**Given problem 1**
Reproduce the rows below verbatim, from the line with "Where should I click to: Click the 'New" up to and including the line with "pyautogui.click(x=524, y=47)".
>> begin Extract to read
PVenti, by contrast is written with the assumption that large volumes of read-write media will remain cheaper than a jukebox of WORM media and that in practice WORM media may rot in a period of less than 10 years. Based on that, there is now value in maintaining a refcount, discarding old versions (under user control) and storing multiple copies of a block on different servers/media in order to keep ahead of drive failure.

In addition, the concepts of fossil and venti are implemented as layers in a single system rather than as seperate filesystems and the moving of files from fossil to venti happens based on transactions rather than on a fixed time table. It also adds a full write logging facility such that the log can be sent to a remote mirror server in real time or periodically in order to maintain an offsite backup.

The write log is maintained in such a way that it is entirely sufficient to maintain a mirror AND such that inadvertantly replaying a log multiple times will do no harm.

In order to handle this, metadata is stored seperately from the venti blocks. Currently they are stored in an underlying filesystem such as ext3. The metadata includes typical stat data such as size, ?time, owner uid,gid, unix permissions, ACLs, xattrs, and a list of the PVenti blocks that make up the file.

PVenti blocks are stored based on the hash of their contents, just as in venti. However, they are stored as files in an underlying fs. They also maintain their own metadata including refcount, ownership, and (experimentally) a backreference listing of files that reference them.

Versioning shall be based on files opened for writing rather than day by day. That is, a new version is created when a file that is open for read only or not open at all is opened for writing. It closes only when no process has the file open for writing. In special cases, the transaction can be logically closed and a new one immediatly reopened without actually closing the file.
>> end Extract to read
>> begin Records to use
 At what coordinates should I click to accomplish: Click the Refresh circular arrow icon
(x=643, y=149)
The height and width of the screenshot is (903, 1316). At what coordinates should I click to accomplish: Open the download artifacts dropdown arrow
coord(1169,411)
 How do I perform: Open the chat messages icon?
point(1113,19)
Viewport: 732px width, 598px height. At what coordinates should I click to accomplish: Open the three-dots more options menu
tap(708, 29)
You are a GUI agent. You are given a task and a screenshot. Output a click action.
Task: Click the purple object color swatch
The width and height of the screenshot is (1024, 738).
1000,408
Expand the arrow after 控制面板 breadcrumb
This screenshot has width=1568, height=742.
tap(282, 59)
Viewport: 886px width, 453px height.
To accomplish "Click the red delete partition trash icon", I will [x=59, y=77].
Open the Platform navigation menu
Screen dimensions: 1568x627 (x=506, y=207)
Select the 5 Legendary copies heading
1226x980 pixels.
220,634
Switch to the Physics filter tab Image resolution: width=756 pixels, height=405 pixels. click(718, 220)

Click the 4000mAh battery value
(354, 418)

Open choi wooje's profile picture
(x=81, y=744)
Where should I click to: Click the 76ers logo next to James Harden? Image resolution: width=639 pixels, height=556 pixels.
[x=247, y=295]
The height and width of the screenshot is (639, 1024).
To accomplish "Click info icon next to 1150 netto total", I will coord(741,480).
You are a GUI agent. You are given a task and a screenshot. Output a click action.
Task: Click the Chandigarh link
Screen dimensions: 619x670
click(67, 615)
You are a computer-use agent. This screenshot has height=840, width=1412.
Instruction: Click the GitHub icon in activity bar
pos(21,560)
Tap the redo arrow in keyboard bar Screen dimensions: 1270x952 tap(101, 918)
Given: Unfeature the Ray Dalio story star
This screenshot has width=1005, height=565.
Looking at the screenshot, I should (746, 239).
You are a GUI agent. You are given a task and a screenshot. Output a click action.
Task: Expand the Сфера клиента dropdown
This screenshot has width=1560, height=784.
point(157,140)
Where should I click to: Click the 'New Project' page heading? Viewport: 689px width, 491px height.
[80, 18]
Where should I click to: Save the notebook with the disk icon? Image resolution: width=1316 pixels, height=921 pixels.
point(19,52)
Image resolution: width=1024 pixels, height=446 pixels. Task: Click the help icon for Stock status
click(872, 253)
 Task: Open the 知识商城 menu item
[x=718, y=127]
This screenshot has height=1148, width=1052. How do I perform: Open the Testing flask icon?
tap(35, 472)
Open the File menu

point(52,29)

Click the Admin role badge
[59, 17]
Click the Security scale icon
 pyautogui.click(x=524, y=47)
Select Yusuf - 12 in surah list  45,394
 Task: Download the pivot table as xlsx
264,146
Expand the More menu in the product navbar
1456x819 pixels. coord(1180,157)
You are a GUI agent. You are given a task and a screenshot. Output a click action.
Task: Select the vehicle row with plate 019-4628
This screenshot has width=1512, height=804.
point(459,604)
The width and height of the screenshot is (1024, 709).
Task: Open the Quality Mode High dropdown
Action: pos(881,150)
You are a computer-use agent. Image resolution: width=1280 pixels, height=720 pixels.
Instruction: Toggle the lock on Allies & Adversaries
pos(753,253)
>> end Records to use
**Given problem 2**
Transcribe the passage on the PVenti storage design word for word, from "In order to handle" up to and including "that reference them.".

**Task output 1**
Where should I click to: Click the 'New Project' page heading? Viewport: 689px width, 491px height.
[80, 18]
Where should I click to: Save the notebook with the disk icon? Image resolution: width=1316 pixels, height=921 pixels.
point(19,52)
Image resolution: width=1024 pixels, height=446 pixels. Task: Click the help icon for Stock status
click(872, 253)
 Task: Open the 知识商城 menu item
[x=718, y=127]
This screenshot has height=1148, width=1052. How do I perform: Open the Testing flask icon?
tap(35, 472)
Open the File menu

point(52,29)

Click the Admin role badge
[59, 17]
Click the Security scale icon
 pyautogui.click(x=524, y=47)

**Task output 2**
In order to handle this, metadata is stored seperately from the venti blocks. Currently they are stored in an underlying filesystem such as ext3. The metadata includes typical stat data such as size, ?time, owner uid,gid, unix permissions, ACLs, xattrs, and a list of the PVenti blocks that make up the file.

PVenti blocks are stored based on the hash of their contents, just as in venti. However, they are stored as files in an underlying fs. They also maintain their own metadata including refcount, ownership, and (experimentally) a backreference listing of files that reference them.